§ **Task list**
**A)** In the article about the Alf Wight statue, output the text between "Another factor Mr" and "in animal welfare.", inclusive.
**B)** Name every organization mentioned in the article about the Alf Wight statue.
**C)** Summarize the article about the Alf Wight statue in two sentences.

Segment Start: Page excerpt

HIS STORIES of the life of a Yorkshire veterinarian continue to enthrall readers, 20 years after his death.
Today a new statue of Alf Wight, the man behind the James Herriot books, has been unveiled. And it is so life-like that his son expected it to turn around and send him on his next veterinary job.
Standing in the garden of The World of James Herriot in Thirsk, the museum that now stands in Mr Wight’s original home and surgery, the statue was installed on the what would have been the 96th birthday of his much-loved wife Joan.
When the idea was first proposed by Ian Ashton, managing director of the museum, Jim Wight, the author’s son, and other members of the family, were hesitant. But their minds have been firmly changed.
Mr Wight, who worked alongside his father as a vet for 25 years, told The Yorkshire Post: “At first we weren’t so keen. My dad was such a shy and retiring man, that he’d refused when a local sculptor had wanted to make a sculpture of him.
“But actually, when I saw the thing unveiled I almost jumped out of my skin, I expected him to turn around and say ‘go and castrate those bulls’. It’s so realistic.”
Another factor Mr Wight believes would add to his father’s approval of the statue is that sculptor Sean Hedges-Quinn also created a likeness of former Sunderland Football Club manager Bob Stokoe, “his hero”.
“This is another tribute to our father, who has been the world’s best selling vet since the 1970s, and done a huge amount not just for his profession but for the area,” he added. “We still get tens of thousands of tourists through the centre each year.”
Mr Wight and his sister Rosie Page will join James Berresford, chief executive of VisitEngland, and local dignitaries at the official unveiling of the statue.
It was made possible thanks to a £25,000 bequest in the will of Thomas Blinks, a Suffolk man who admired Alf Wight’s work. It has also sparked the creation of the James Herriot Legacy Fund, which will provide bursaries to young people working in animal welfare.
Mr Wight said: “It is very appropriate to do this in my father’s memory as he was a huge champion of animal welfare. When people would come to the surgery, he always thought the welfare of the animal was more important than the profit treating it would make.”
Fundraising for the Legacy Fund is now a continuous part of The World of James Herriot, to ensure that the vets and veterinary nurses of the future can apply for support.

Segment End: Page excerpt
Segment Start: Source data

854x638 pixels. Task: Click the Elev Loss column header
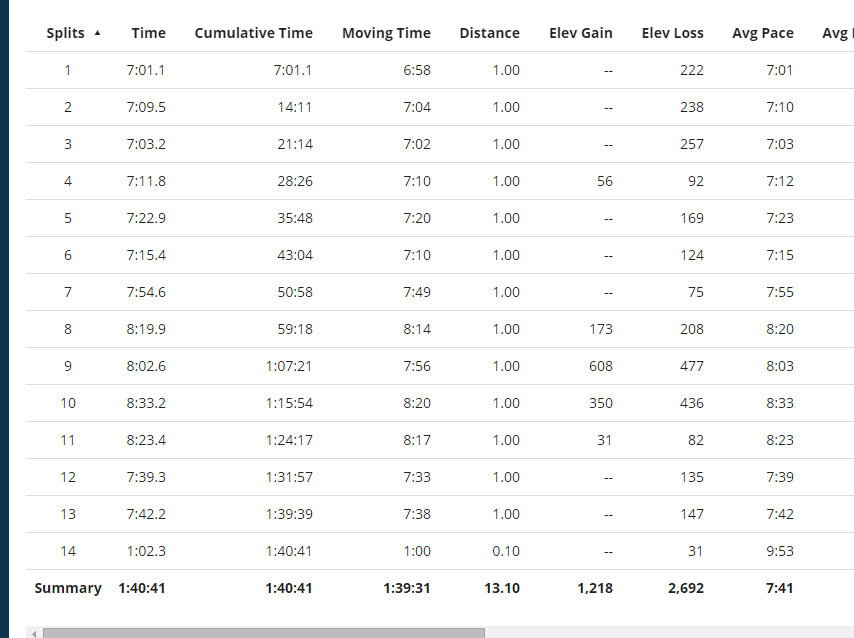672,33
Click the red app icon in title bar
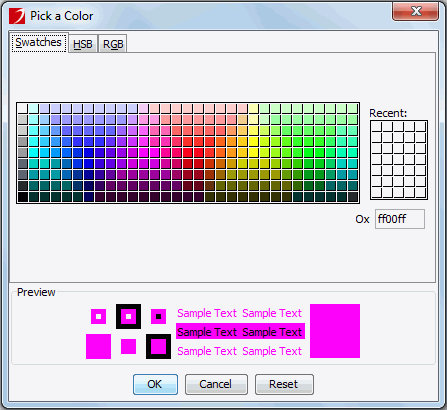The height and width of the screenshot is (410, 447). 17,16
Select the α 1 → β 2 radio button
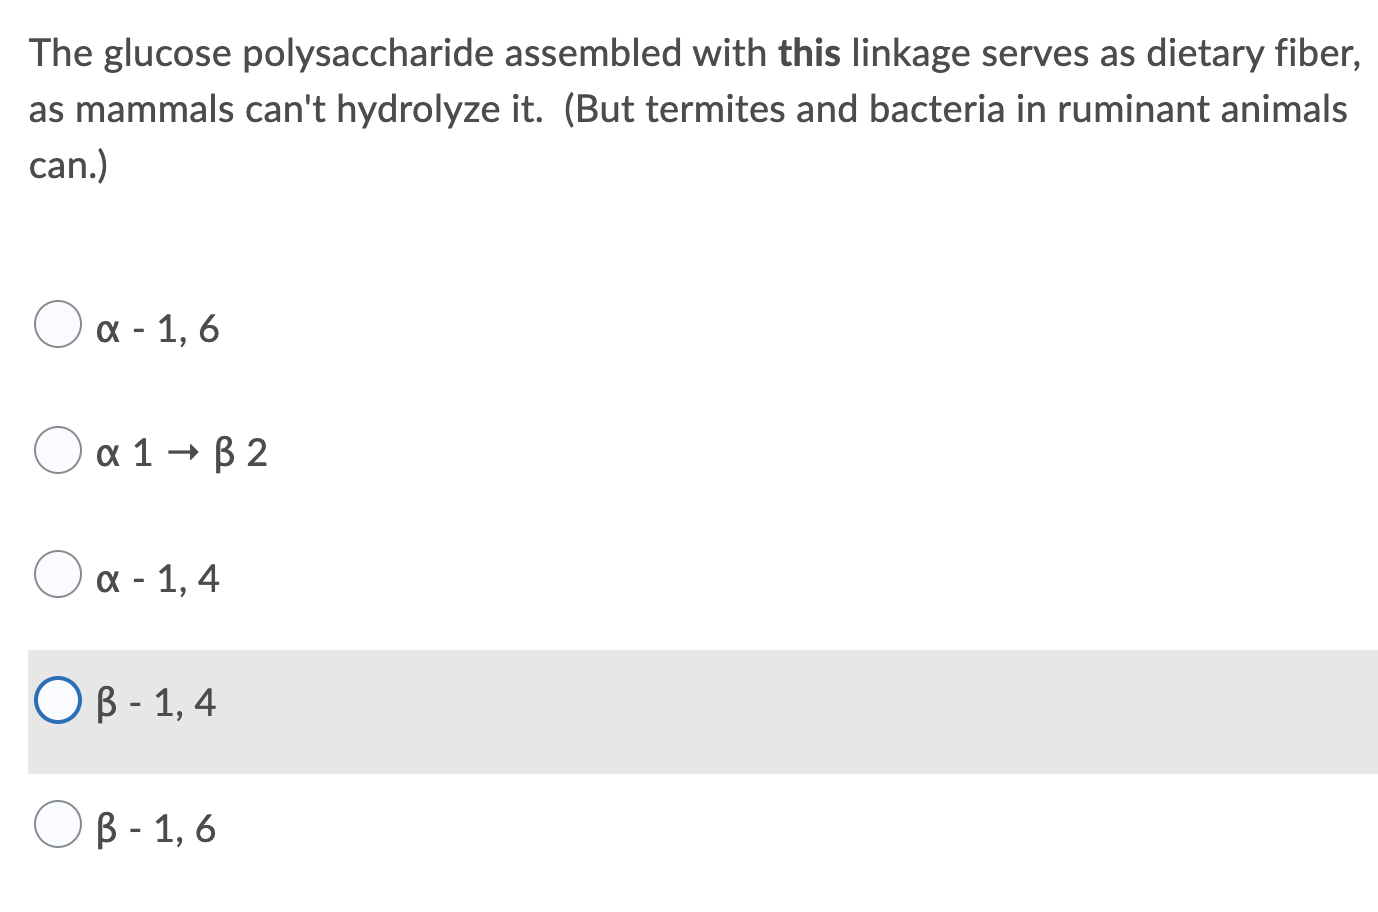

Segment End: Source data

§ **Completed exercise**
**A)**
Another factor Mr Wight believes would add to his father’s approval of the statue is that sculptor Sean Hedges-Quinn also created a likeness of former Sunderland Football Club manager Bob Stokoe, “his hero”.
“This is another tribute to our father, who has been the world’s best selling vet since the 1970s, and done a huge amount not just for his profession but for the area,” he added. “We still get tens of thousands of tourists through the centre each year.”
Mr Wight and his sister Rosie Page will join James Berresford, chief executive of VisitEngland, and local dignitaries at the official unveiling of the statue.
It was made possible thanks to a £25,000 bequest in the will of Thomas Blinks, a Suffolk man who admired Alf Wight’s work. It has also sparked the creation of the James Herriot Legacy Fund, which will provide bursaries to young people working in animal welfare.

**B)**
The World of James Herriot
The Yorkshire Post
Sunderland Football Club
VisitEngland
The James Herriot Legacy Fund

**C)** A life-like statue of Alf Wight, the man behind the James Herriot books, has been unveiled in the garden of The World of James Herriot in Thirsk, and his son Jim Wight says that although the family was hesitant at first, seeing it made him almost jump out of his skin. The statue was made possible by a £25,000 bequest from Thomas Blinks, and it has sparked the creation of the James Herriot Legacy Fund, which will provide bursaries to young people working in animal welfare.